## [Supplied material]
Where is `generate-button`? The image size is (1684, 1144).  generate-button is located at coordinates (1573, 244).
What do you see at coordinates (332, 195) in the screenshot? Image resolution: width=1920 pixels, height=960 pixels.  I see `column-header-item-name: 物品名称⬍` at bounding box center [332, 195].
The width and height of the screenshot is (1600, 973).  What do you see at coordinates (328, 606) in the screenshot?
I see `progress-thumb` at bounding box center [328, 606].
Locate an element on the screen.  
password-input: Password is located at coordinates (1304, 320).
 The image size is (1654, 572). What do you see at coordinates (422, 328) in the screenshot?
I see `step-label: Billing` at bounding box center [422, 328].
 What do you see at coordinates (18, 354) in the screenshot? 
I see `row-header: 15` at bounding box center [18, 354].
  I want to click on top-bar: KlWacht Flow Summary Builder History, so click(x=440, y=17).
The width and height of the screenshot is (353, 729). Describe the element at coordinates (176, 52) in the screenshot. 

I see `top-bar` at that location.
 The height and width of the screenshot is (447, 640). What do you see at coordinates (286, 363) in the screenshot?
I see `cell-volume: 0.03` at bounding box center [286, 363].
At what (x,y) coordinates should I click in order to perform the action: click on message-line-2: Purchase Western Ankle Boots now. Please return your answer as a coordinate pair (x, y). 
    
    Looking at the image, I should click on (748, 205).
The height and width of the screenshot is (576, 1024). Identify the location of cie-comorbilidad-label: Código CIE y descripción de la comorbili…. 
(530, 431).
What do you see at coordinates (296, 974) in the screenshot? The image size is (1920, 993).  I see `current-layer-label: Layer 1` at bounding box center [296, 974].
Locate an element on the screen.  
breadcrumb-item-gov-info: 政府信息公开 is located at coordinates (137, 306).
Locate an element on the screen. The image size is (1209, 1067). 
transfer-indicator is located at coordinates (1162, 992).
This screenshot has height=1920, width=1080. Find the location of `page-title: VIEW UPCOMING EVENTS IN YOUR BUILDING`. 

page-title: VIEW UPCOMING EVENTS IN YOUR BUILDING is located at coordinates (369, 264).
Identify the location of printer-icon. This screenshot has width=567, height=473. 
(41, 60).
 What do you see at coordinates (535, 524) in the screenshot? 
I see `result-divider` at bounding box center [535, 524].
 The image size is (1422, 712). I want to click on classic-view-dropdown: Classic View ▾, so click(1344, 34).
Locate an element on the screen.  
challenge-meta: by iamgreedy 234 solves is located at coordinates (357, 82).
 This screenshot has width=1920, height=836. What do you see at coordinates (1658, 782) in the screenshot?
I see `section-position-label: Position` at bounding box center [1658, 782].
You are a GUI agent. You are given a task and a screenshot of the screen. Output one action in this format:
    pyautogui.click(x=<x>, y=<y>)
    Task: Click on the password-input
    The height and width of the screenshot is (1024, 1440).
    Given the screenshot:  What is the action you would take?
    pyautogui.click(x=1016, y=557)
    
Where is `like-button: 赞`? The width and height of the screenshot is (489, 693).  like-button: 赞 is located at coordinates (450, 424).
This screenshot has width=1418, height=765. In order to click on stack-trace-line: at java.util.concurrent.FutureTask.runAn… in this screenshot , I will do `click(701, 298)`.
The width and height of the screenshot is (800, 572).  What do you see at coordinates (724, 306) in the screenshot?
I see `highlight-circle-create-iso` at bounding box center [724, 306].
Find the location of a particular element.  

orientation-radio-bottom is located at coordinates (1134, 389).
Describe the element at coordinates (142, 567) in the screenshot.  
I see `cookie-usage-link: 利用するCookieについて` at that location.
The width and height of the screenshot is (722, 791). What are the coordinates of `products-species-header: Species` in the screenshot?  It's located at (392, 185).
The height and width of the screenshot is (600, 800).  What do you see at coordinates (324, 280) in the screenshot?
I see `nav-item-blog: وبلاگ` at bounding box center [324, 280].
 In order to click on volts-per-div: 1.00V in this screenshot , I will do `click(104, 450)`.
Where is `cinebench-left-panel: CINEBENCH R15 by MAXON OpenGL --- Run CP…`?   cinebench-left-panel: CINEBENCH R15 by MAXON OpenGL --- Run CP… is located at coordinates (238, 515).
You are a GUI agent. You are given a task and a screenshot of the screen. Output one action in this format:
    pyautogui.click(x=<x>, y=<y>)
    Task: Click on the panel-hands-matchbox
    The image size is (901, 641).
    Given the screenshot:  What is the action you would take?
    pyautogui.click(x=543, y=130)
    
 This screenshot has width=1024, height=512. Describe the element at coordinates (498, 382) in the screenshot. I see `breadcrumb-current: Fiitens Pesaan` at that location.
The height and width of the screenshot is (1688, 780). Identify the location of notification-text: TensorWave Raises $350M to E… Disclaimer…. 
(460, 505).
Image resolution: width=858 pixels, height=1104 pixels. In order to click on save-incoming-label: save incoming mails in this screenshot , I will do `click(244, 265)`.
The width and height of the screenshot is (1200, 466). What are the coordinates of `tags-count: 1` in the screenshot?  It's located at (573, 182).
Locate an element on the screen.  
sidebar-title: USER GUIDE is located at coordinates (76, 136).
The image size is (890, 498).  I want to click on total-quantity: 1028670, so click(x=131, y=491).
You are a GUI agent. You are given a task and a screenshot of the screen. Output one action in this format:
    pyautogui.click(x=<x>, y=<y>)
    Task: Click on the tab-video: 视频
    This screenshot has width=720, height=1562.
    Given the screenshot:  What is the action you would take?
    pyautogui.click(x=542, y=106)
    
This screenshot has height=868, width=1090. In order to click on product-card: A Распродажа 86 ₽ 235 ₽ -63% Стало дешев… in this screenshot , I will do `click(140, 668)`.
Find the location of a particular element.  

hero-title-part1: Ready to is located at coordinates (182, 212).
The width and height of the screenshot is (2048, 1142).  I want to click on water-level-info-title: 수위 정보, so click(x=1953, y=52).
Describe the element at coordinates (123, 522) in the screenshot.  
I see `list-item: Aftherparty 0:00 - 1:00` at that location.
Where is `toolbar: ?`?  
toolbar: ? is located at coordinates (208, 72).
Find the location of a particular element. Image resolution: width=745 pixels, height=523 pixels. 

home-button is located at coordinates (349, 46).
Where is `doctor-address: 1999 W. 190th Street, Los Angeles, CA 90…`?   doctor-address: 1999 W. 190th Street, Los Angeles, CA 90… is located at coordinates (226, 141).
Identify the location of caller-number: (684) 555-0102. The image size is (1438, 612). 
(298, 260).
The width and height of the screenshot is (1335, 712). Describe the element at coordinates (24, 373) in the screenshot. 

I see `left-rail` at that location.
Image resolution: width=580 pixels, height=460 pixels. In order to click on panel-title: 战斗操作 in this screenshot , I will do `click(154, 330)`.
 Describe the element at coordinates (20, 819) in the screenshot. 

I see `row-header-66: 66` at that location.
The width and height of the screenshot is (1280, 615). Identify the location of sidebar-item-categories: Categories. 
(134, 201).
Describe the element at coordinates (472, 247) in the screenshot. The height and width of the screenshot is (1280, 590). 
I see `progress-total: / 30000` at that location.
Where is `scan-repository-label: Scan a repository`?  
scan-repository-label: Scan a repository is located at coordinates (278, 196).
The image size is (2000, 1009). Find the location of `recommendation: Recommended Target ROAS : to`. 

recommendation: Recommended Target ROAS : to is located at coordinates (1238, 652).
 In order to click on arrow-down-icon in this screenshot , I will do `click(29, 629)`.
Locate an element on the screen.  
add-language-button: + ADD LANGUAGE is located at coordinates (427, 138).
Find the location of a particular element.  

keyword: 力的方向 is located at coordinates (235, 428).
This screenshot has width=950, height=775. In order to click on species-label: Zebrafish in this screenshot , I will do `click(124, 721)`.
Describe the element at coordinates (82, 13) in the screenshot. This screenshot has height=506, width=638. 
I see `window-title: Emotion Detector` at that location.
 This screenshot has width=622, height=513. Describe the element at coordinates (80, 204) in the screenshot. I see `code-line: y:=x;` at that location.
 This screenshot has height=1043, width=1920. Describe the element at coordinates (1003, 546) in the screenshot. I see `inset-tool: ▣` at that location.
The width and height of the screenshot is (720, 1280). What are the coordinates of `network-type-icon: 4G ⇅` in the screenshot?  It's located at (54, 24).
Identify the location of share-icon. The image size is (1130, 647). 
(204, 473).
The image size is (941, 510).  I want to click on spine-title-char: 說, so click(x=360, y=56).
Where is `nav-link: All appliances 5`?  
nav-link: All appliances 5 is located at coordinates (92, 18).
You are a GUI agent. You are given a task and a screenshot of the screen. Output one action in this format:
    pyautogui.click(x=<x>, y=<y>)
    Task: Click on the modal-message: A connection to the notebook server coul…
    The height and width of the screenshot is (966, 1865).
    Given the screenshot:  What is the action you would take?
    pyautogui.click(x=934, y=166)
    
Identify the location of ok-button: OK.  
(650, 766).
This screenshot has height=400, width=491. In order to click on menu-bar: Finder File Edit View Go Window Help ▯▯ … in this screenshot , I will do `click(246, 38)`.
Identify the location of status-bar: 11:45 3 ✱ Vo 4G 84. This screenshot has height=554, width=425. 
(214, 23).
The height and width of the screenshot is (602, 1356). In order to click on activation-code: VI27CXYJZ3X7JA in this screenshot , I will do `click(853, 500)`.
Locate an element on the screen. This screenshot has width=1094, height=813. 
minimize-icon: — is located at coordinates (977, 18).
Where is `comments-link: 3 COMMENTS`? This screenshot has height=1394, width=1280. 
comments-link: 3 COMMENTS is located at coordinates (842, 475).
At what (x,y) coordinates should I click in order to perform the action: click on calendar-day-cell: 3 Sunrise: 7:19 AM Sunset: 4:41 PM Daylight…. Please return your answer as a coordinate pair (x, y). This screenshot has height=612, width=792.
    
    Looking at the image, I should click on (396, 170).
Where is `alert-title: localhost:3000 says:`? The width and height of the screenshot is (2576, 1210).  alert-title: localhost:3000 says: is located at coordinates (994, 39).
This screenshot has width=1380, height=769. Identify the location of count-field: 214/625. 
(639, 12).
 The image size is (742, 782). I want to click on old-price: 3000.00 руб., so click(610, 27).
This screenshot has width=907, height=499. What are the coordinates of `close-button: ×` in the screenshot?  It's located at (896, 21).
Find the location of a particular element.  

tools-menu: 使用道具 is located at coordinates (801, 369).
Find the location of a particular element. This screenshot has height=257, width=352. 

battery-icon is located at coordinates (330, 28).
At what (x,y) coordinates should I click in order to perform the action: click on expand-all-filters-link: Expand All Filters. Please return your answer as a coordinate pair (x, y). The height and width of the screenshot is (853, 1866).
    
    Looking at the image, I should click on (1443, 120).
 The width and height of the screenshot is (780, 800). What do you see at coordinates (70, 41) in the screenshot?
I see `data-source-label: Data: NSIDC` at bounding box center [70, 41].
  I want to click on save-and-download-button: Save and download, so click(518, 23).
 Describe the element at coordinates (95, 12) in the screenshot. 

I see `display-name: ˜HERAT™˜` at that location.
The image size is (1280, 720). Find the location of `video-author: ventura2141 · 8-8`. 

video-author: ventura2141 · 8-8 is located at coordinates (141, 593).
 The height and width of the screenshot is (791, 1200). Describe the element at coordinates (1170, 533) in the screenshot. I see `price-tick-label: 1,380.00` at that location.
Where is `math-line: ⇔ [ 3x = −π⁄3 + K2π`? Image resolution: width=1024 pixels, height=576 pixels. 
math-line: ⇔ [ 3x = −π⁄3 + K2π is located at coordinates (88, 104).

## [What you need to do]
Reproduce the records above word for word, starting at the beginning of the records and ending with the line that contains "I want to click on top-bar: KlWacht".

## [Your solution]
Where is `generate-button`? The image size is (1684, 1144).  generate-button is located at coordinates (1573, 244).
What do you see at coordinates (332, 195) in the screenshot? Image resolution: width=1920 pixels, height=960 pixels.  I see `column-header-item-name: 物品名称⬍` at bounding box center [332, 195].
The width and height of the screenshot is (1600, 973).  What do you see at coordinates (328, 606) in the screenshot?
I see `progress-thumb` at bounding box center [328, 606].
Locate an element on the screen.  
password-input: Password is located at coordinates (1304, 320).
 The image size is (1654, 572). What do you see at coordinates (422, 328) in the screenshot?
I see `step-label: Billing` at bounding box center [422, 328].
 What do you see at coordinates (18, 354) in the screenshot? 
I see `row-header: 15` at bounding box center [18, 354].
  I want to click on top-bar: KlWacht Flow Summary Builder History, so click(x=440, y=17).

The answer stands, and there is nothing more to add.